地方人口が減少し、大都市集中の加速化が進んだ平成が幕を下ろし、新たな時代の幕開けとなりました。そんななかで地方活性化に欠かせない企業の代表とも言える「IGRいわて銀河鉄道株式会社(本社盛岡市青山町)」において、間もなく社長就任一周年を迎える浅沼社長に、ご自身のことや会社の展望などについて伺いました。

害被災地で陣頭指揮の経験も

 浅沼社長は盛岡市天神町に生まれ、高校までを過ごしました。幼い頃は近所にある天満宮で遊び回る、ごくごく普通の子どもだったそうです。中学高校時代はテニスに明け暮れ、高校二年生の時にはインターハイ県予選団体戦で優勝という輝かしい戦績を納めるほどの腕前でした。東京の大学に進学した後は「人混みを見てうんざりした」こともあり、地元へ戻ることを希望。父親が県職員だったことも手伝ってか、同じ県職員の道へ進んだそうです。
 岩手に戻り二戸市の「カシオペア連邦」の立ち上げや、一関市で子育て支援などに従事しました。流通課で課長職に就いたときは、県農林水産物を海外へ輸出するため、海外へ幾度も売り込みに行ったことも。
 県庁の人事課長に就任したその年度末、新人事の内示当日に東日本大震災に見舞われ、人事を一時凍結。連日人事異動や組織変更の対応に追われました。その経験を買われ、盛岡局長だった平成28年に発生した岩泉町の台風10号災害では単身被災地入りし、陣頭指揮を任されるなどさまざまな分野で功績を残しました。
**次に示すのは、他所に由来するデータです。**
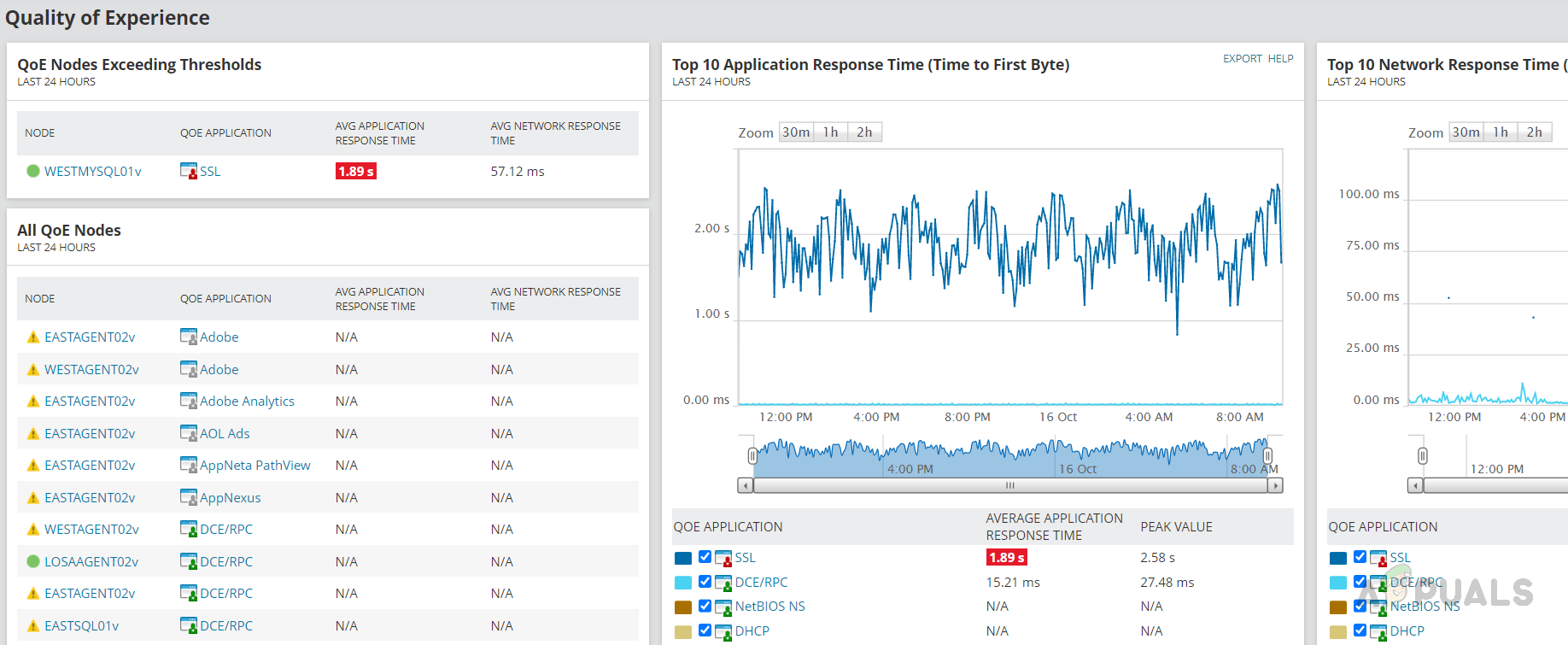Set Application Response chart zoom to 2h
1568x645 pixels.
pos(864,132)
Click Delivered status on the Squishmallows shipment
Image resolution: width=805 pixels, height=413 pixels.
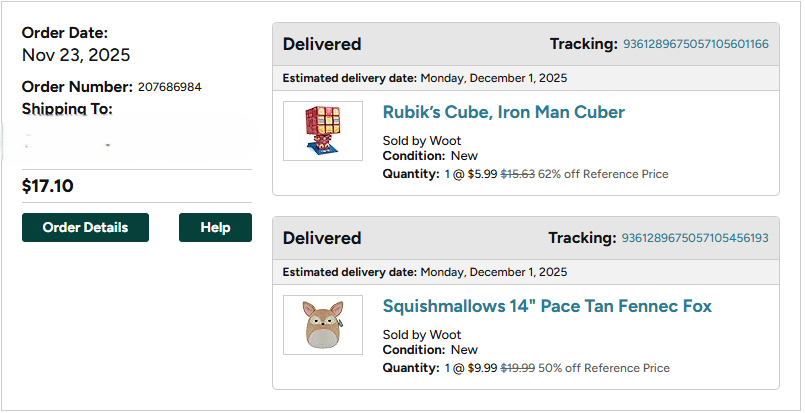(x=322, y=238)
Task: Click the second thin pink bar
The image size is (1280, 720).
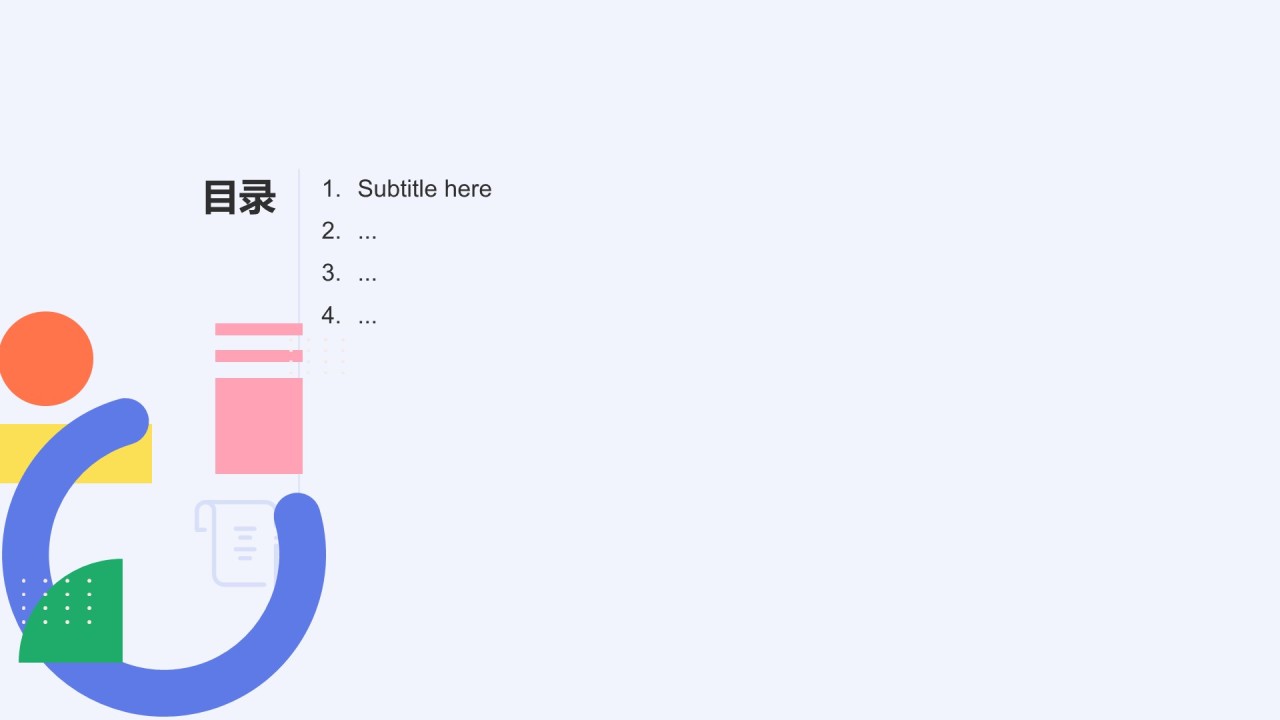Action: click(x=259, y=356)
「東京の大学に行ったこと、海外へ行ったこと、災害対応をしたこと、こうした全てが今に生きている」

と浅沼社長は語ります。

IGRの仲間で岩手山に登頂した写真。チームの表情も明るい

域、客層に合ったサービス向上を

浅沼社長はその後、県職員を退き一年間の専務取締役を経て、昨年6月に社長に就任しました。会社の印象を尋ねると「若い社員が多くて非常に活気がある」と分析しています。関連事業も含め、どこを見ても元気があると言います。利用状況は微増ではあるが、利用者は確実に増えていることから「地域に必要とされている」と浅沼社長は考えています。現在は一万四千人の利用数があり、その人たちの足として着実な運用を実践する使命があると力を込める社長。
 現在の課題は

①ニーズを掘り起こし、それに合わせたダイヤ編成
②人口減少が顕著な県北エリアの利用向上、高齢社会への対応

この2点を掲げています。
 「これまでは学生の通学に主眼を置いていたのですが、そこに加えて年配の方も利用しやすい鉄道に育てることも大切です」。そうした思いから、沿線の自治体やJRとの連携も積極的に取り組んでいます。居住人口には限りがあるが、交流人口に限りはないと信じて、今後の県北エリアを盛り上げる意気込みがヒシヒシと伝わります。

H15からH30までの乗降人員推移(1日平均)、着実に乗降人員を増やしていった地道な実績が伺える

 

「私たち鉄道業はいつ何時、呼び出されるかわかりません。
多くの社員が365日24時間体制で、安全輸送のために備える必要があります。
それを徹底できなければ、お客様にお答えしたことになりません」


そうした厳しさの中で、地域振興も同時進行で考える大変さもあります。開業以来大きな事故もなくここまで来られたのは「社員たちによる日々の努力の賜」と熱く語る浅沼社長。

 そんな浅沼社長は社長室のドアをオープンにし、社員が発言しやすい環境作りにも気を配っています。「せっかく若い社員が多いのだから、意見をどんどん聞かなければ勿体ない」からだそうです。社長自身笑顔でいることが多く、周りにもたくさんの笑顔の花が咲いています。「風通しが良い会社ですので発言する気にもなりますし、先輩も耳を傾けてくれるんです。とても働きやすいと感じています(総務部・赤坂千晴さん)」と社員の声も聞こえるほど。

 社員の声に耳を傾け、安全輸送と客層にあったサービス向上のため、今後もさまざまな取り組みを考えていくと胸を張る浅沼社長。

「もっと身近にIGR」をモットーに、地域に愛される鉄道の維持を目指す


そんな力強い言葉で浅沼社長は締めくくりました。
◆プロフィール

浅沼 康揮さん

1958年盛岡市生まれ。盛岡一高を卒業後、東京の大学に進学。卒業後に県職員として岩手に戻り、事務人事畑を渡り歩く。趣味はテニス、登山、釣りなど多数。お酒も好きで、はしご酒イベントを探して参加するほど。好きな言葉は「想いを形に、地域を元気に」。